[Start of Attachment]

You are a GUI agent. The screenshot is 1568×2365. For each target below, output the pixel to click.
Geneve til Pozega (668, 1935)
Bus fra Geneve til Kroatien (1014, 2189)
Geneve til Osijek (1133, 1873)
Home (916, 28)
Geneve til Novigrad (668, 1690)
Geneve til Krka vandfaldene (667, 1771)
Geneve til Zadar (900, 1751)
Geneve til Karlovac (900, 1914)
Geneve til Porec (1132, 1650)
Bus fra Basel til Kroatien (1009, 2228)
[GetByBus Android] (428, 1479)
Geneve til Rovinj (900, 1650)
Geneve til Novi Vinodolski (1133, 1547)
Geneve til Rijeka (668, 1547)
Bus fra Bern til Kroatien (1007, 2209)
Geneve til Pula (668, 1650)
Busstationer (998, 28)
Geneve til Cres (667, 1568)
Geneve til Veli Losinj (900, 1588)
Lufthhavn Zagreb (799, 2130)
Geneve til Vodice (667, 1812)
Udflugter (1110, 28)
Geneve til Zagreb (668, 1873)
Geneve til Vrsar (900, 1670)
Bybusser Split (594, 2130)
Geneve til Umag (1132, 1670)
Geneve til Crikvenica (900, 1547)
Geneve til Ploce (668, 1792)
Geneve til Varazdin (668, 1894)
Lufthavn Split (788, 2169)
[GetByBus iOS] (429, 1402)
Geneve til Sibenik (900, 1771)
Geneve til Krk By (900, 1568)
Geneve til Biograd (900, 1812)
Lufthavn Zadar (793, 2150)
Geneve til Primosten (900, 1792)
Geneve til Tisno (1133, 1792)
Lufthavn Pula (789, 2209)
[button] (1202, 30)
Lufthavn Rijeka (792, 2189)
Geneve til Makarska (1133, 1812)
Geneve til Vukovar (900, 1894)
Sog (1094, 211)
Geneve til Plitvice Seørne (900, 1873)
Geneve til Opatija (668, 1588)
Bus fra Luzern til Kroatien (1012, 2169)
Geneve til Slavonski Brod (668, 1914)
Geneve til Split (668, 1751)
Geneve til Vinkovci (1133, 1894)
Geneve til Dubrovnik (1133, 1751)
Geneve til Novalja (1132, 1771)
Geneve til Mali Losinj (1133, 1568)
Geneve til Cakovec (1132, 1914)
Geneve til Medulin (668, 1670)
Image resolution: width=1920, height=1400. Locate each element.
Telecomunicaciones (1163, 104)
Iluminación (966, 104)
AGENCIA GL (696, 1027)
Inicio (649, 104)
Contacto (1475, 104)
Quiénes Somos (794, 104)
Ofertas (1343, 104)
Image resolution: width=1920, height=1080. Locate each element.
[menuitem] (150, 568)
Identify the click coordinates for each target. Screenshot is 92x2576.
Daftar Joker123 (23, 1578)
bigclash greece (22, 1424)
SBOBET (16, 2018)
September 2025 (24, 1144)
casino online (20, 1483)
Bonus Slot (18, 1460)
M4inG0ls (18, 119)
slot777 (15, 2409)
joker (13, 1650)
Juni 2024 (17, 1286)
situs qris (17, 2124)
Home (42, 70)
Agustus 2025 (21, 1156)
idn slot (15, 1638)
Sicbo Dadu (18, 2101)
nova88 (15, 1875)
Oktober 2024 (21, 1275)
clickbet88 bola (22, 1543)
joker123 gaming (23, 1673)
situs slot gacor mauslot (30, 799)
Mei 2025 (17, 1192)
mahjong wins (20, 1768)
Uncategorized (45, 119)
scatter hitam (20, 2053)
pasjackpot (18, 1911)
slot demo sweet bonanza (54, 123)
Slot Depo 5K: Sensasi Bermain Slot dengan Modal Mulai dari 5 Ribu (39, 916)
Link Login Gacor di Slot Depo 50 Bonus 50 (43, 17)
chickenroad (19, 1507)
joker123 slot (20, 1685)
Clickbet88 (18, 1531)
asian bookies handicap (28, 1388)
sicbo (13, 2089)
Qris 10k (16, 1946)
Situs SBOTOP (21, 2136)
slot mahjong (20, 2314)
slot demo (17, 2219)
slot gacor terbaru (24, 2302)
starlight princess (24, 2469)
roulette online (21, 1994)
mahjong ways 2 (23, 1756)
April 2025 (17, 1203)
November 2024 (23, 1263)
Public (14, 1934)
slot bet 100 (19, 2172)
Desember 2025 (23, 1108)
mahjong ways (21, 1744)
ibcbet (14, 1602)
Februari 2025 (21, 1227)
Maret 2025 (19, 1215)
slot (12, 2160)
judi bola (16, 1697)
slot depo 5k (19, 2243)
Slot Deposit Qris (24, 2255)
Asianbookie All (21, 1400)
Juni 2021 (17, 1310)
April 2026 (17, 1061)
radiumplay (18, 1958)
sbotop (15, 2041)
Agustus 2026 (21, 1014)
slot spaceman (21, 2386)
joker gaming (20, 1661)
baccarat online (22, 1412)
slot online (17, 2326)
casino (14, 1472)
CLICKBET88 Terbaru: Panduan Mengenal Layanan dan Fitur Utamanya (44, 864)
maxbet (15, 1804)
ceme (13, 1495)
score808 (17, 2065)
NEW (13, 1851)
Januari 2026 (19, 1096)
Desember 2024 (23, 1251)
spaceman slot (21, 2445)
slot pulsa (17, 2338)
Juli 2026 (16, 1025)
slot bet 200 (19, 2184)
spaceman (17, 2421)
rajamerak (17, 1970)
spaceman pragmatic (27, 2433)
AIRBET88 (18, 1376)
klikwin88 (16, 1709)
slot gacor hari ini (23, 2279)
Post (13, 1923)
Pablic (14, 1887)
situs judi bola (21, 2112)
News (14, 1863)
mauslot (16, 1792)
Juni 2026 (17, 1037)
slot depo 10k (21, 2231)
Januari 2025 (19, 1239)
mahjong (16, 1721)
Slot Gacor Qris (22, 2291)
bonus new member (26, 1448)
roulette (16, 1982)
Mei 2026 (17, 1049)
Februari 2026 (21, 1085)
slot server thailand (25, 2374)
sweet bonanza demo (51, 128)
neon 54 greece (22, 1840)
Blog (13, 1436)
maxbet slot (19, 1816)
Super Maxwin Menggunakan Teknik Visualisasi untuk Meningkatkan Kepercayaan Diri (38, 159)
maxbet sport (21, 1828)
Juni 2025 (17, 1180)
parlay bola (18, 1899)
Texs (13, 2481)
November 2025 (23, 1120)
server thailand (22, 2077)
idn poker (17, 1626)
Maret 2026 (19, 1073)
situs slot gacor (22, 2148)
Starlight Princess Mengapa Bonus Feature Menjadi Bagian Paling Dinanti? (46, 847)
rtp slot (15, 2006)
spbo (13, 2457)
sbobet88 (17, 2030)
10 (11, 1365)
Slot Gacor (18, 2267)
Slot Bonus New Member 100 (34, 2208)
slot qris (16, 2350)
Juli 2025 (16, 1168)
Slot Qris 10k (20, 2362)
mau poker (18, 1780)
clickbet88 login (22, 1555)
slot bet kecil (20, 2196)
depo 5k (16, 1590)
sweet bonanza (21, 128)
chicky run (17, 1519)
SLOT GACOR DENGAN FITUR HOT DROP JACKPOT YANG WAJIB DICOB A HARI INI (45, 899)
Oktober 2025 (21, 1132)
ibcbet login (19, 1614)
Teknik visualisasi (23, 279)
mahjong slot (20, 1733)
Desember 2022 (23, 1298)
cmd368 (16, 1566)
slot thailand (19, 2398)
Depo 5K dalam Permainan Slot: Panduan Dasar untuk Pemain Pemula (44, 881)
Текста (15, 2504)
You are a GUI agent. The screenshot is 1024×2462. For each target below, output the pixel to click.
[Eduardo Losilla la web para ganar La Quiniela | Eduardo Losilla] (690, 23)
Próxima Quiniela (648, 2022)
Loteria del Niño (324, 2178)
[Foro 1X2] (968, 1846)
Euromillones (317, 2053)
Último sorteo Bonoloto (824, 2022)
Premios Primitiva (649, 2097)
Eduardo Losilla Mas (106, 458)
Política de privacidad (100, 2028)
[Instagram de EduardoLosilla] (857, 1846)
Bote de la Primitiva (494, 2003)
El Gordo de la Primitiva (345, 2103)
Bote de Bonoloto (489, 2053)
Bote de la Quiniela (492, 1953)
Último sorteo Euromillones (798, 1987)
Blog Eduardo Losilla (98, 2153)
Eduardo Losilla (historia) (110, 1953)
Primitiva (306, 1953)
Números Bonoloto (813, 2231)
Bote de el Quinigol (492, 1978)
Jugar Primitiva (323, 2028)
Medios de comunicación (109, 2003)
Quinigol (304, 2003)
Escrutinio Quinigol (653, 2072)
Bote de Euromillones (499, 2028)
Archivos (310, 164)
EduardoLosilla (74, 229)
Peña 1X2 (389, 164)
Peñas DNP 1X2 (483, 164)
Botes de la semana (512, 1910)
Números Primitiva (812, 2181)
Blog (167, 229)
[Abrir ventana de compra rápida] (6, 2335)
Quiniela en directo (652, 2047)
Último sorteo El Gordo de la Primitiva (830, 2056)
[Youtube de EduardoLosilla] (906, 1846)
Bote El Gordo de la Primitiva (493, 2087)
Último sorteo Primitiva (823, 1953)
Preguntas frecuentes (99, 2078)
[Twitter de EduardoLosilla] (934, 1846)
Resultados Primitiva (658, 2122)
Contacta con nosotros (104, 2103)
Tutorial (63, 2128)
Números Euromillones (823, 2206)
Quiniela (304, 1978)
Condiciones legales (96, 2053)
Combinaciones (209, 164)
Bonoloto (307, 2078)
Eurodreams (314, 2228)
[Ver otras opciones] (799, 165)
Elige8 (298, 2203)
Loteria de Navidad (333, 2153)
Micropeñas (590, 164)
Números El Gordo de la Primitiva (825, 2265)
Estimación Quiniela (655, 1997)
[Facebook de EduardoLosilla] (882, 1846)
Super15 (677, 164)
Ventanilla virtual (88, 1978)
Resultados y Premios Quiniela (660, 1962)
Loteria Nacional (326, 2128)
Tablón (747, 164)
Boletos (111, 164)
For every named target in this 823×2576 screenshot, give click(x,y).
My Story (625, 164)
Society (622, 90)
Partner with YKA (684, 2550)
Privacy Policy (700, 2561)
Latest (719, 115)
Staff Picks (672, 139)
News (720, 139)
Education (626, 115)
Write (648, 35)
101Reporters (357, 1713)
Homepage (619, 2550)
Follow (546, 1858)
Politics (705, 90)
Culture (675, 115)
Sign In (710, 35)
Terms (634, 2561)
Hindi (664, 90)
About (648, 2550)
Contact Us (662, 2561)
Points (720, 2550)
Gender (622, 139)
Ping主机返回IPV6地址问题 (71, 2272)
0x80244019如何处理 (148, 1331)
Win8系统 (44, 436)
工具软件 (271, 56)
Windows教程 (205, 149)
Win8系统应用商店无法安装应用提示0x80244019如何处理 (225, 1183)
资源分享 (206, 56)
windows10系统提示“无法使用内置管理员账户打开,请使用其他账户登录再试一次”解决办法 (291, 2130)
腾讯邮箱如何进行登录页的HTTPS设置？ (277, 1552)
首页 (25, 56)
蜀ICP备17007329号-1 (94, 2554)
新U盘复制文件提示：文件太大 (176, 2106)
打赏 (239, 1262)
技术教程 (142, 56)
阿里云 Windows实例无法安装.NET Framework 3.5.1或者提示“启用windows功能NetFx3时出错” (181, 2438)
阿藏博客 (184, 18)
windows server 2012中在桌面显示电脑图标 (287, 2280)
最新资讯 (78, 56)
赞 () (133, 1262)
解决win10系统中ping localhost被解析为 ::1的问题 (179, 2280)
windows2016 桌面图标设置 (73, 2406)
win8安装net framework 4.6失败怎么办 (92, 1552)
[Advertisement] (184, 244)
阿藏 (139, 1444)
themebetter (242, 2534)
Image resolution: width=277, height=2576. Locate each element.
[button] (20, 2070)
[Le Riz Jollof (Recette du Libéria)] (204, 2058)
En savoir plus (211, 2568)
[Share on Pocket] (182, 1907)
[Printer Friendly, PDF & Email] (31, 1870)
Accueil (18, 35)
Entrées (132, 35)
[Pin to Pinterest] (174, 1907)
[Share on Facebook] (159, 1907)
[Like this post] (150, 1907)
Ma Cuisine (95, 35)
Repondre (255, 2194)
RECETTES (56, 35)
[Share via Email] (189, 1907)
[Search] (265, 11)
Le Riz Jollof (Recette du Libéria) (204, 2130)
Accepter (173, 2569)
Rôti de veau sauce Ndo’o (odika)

[End of Attachment]

### Work request:
Out of the material above, output word for word the line with "News (14, 1863)", the line with "maxbet slot (19, 1816)", and all lines between them, with nothing else.

### Expected answer:
News (14, 1863)
mauslot (16, 1792)
Juni 2026 (17, 1037)
slot depo 10k (21, 2231)
Januari 2025 (19, 1239)
mahjong (16, 1721)
Slot Gacor Qris (22, 2291)
bonus new member (26, 1448)
roulette (16, 1982)
Mei 2026 (17, 1049)
Februari 2026 (21, 1085)
slot server thailand (25, 2374)
sweet bonanza demo (51, 128)
neon 54 greece (22, 1840)
Blog (13, 1436)
maxbet slot (19, 1816)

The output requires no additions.